How Did ‘Hercules' Get So Lame?
First seen in New York's Central Park in 2019, 'Hercules' has undergone significant changes in personnel on its way to the West End, including a German-language premiere in Hamburg. But all the tweaking hasn't made a satisfying whole out of material that ought to feel a lot mightier than it does. Indeed, the production is so short — the second act is barely 40 minutes — that it begins to feel like its creators just wanted to get to the finish line and move on.
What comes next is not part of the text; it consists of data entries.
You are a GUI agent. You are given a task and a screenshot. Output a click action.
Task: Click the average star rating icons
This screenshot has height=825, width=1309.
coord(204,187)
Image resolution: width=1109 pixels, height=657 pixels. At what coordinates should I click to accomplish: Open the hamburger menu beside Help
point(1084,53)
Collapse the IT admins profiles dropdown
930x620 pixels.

Based on a 1997 animated film (midlevel Disney in my view), 'Hercules' casts its strongman central character (Luke Brady) as a puppyish young man trying to find his way in the world: as god, or mortal, or a hybrid of the two. To quote one of the better-known songs from Alan Menken and David Zippel's score, Hercules needs to go from 'zero to hero in no time flat.' That itself may help explain the rushed feel of the director Casey Nicholaw's production.
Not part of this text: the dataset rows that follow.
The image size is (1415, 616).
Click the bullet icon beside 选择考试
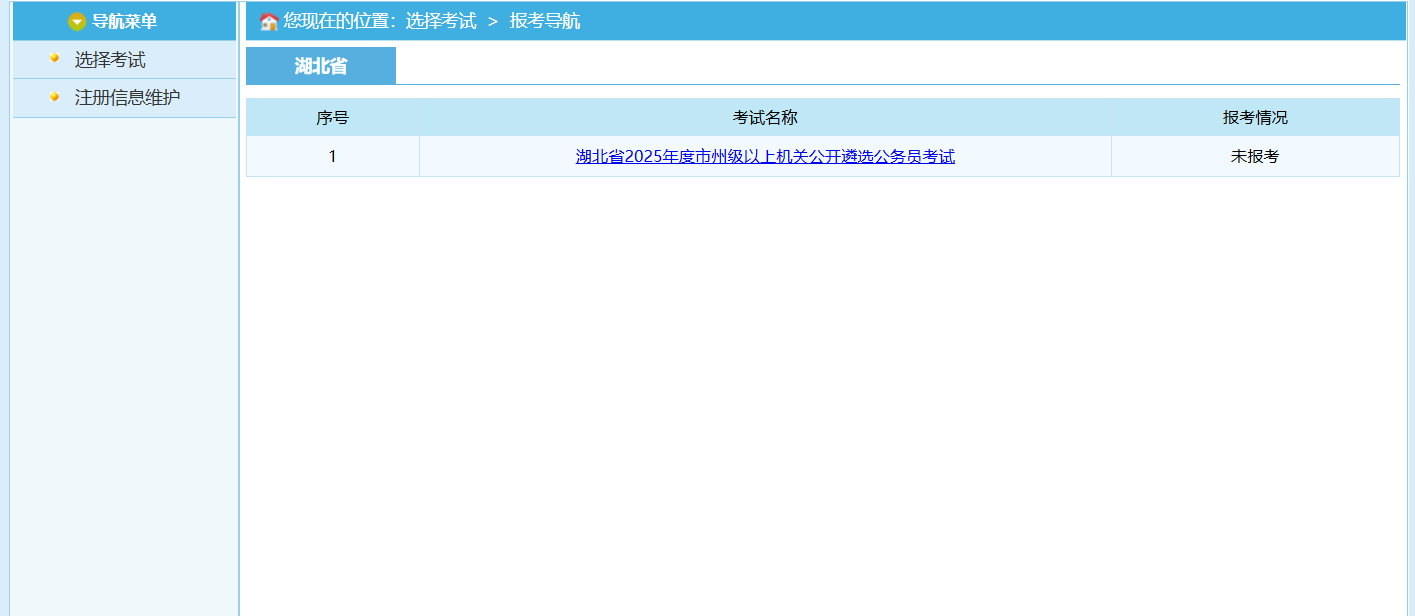(55, 58)
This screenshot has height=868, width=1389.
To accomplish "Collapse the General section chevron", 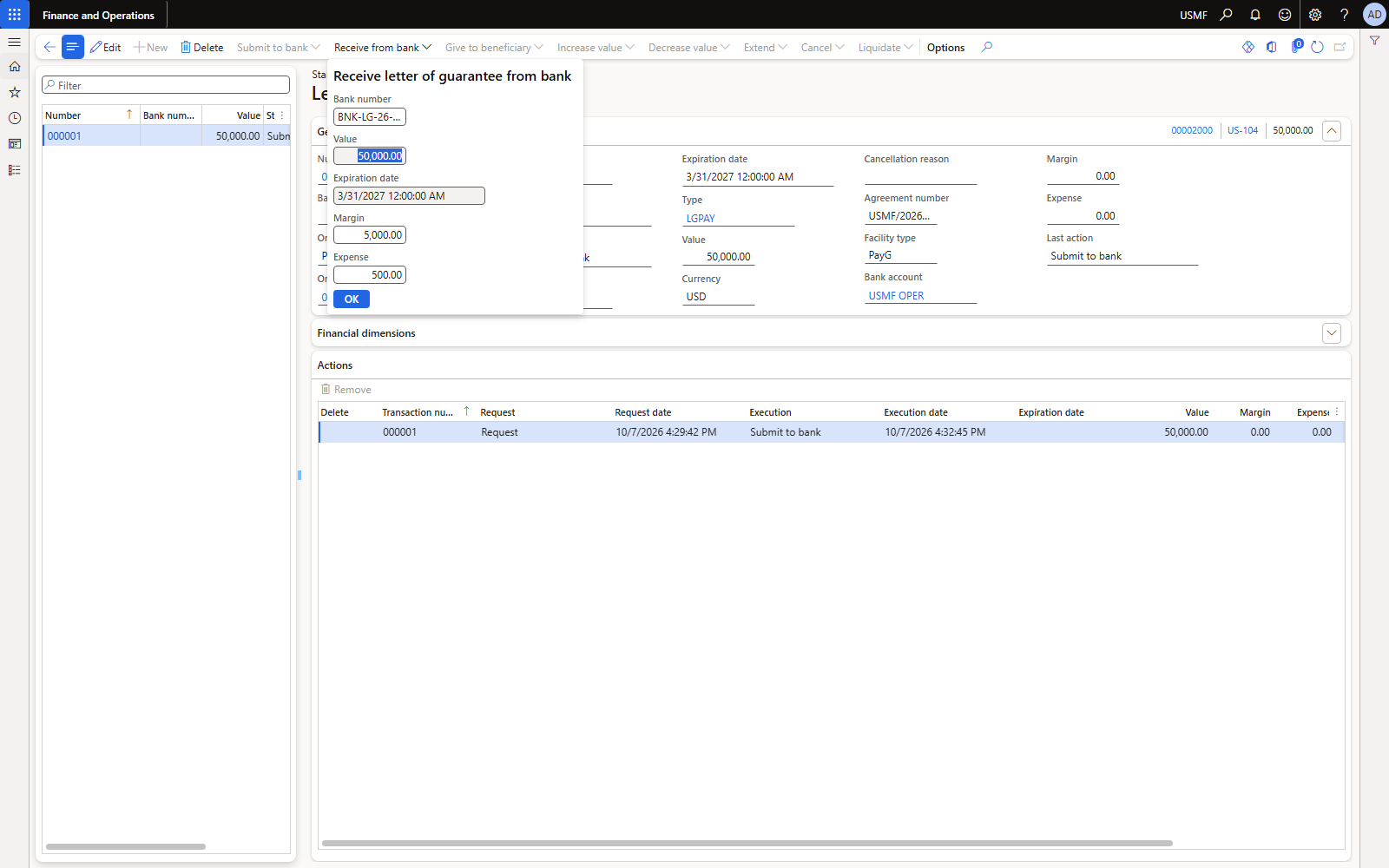I will 1332,131.
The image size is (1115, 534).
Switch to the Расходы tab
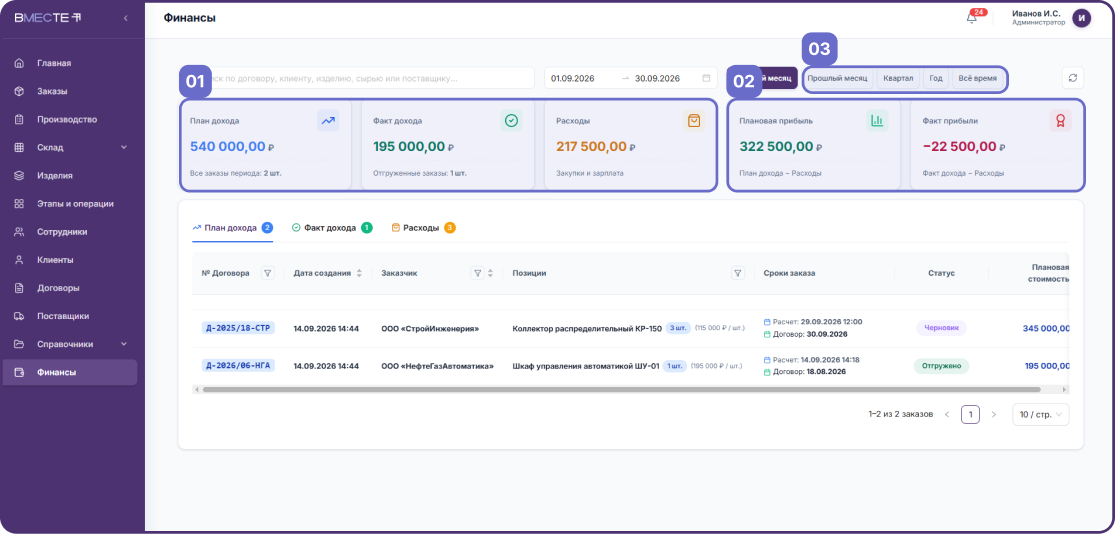[x=422, y=228]
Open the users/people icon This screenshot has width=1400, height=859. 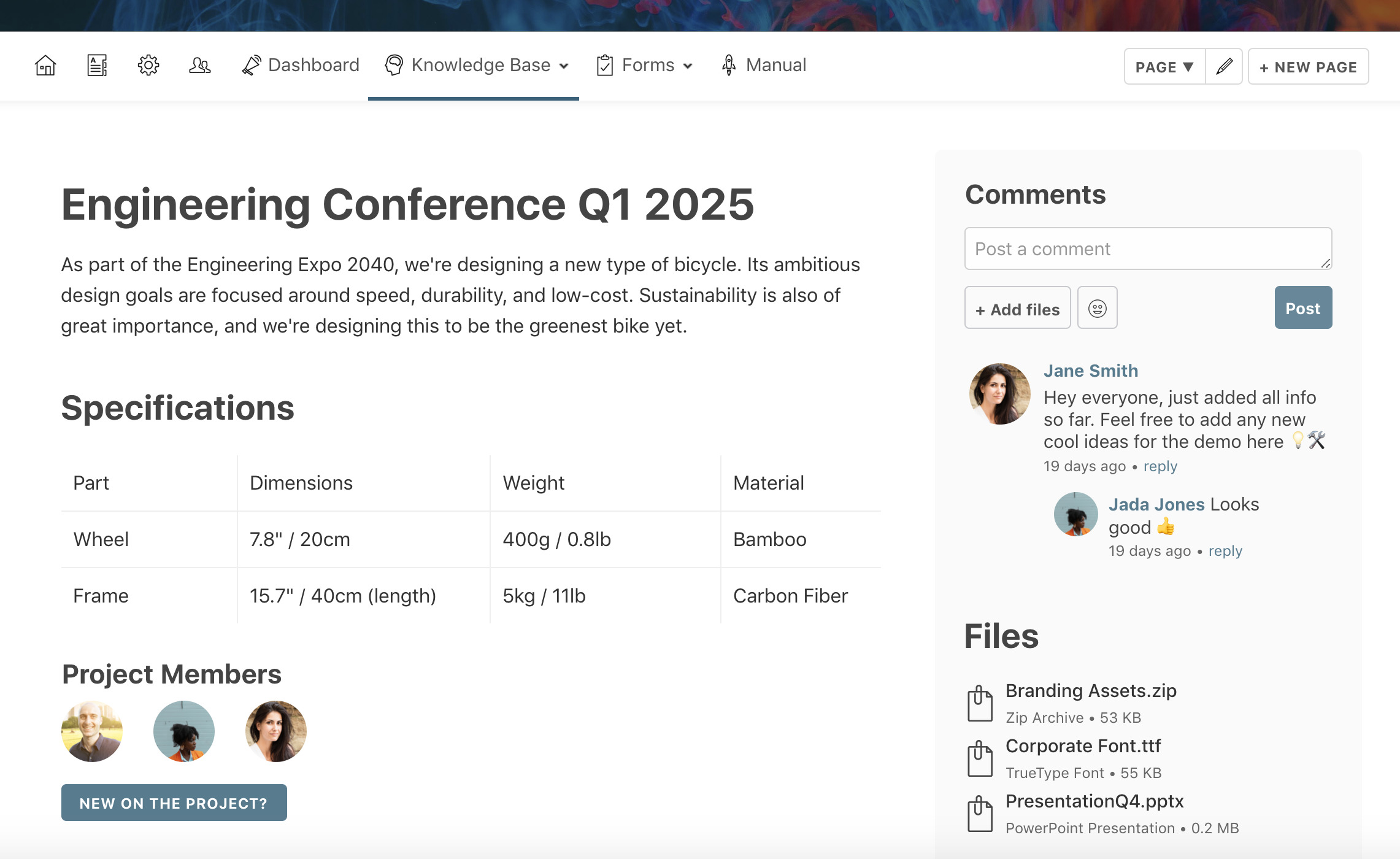[200, 65]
Standing in the way of young Herc, as he is known, is his evil uncle Hades, who lords it over the underworld and casts a resentful eye on his brother Zeus's perch on Mt. Olympus. The role of venomous Hades has been given to Stephen Carlile, whose previous stage credits include the sneering Scar in 'The Lion King,' a villain cut from comparable cloth.
Hades' two minions, Pain and Panic in the movie, here go by the rather more neutral names Bob and Charles. An inevitable love interest arrives in the cougarish form of Meg (Mae Ann Jorolan, a holdover from the Hamburg production), who has been enslaved by Hades but is quickly drawn to Hercules's string vest (He is 10 percent toga and the rest muscle, we're told, and the show features a largely bare-chested male chorus; for a family musical, 'Hercules' doesn't stint on suggestive eroticism.)
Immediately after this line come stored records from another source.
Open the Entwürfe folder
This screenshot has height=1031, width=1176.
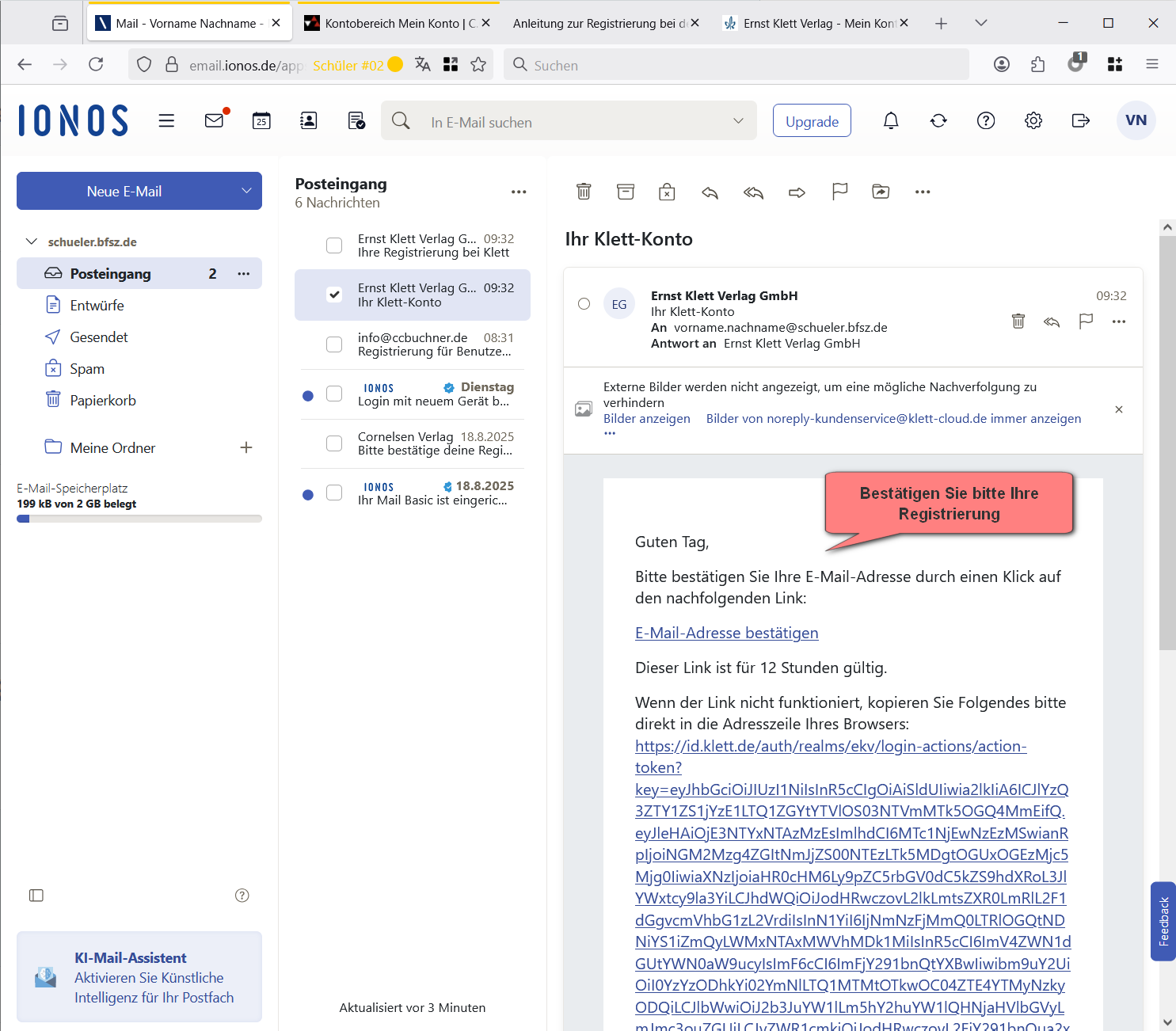[x=97, y=306]
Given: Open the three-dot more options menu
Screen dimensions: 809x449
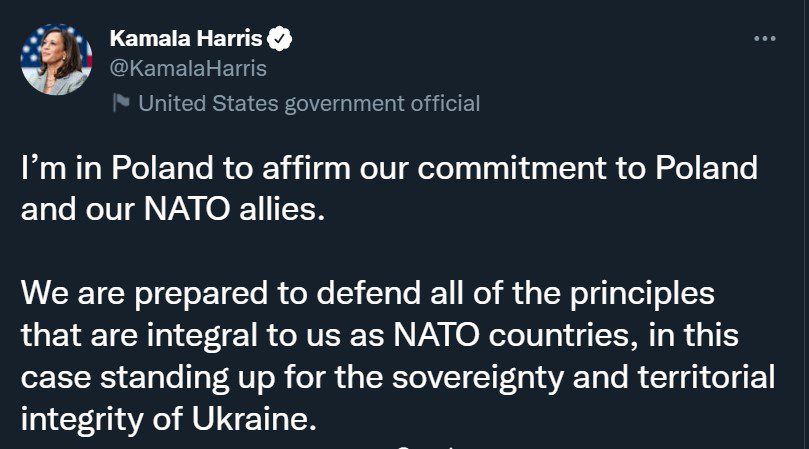Looking at the screenshot, I should coord(765,39).
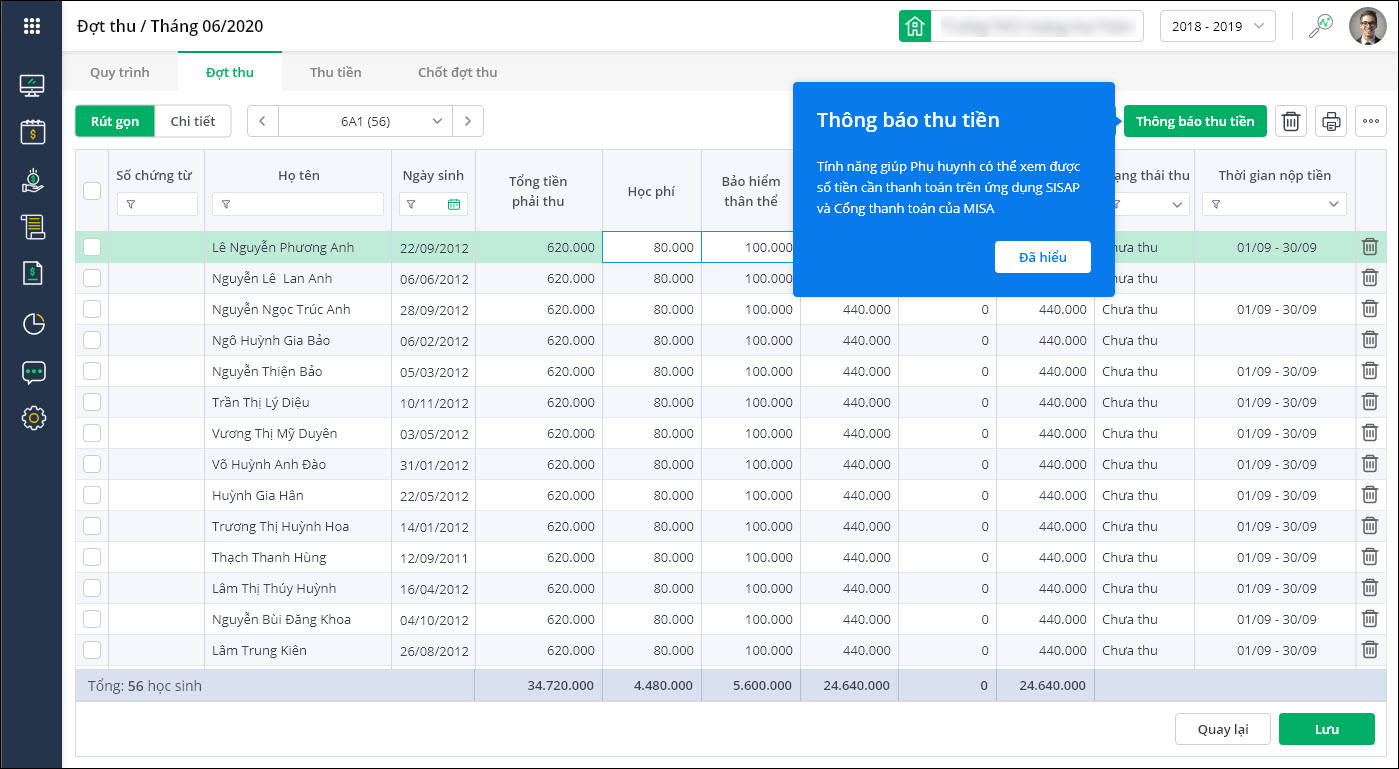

While Hades whines and moans — 'I've lost everything but weight,' is how Robert Horn and Kwame Kwei-Armah's jokey book puts it — Hercules takes advice from the wisecracking trainer Phil (Trevor Dion Nicholas), who advises the young man to 'go the distance.' That happens to be the title of the show's best-known song, which was nominated for an Oscar in 1998 and gets several reprises here without ever raising the roof.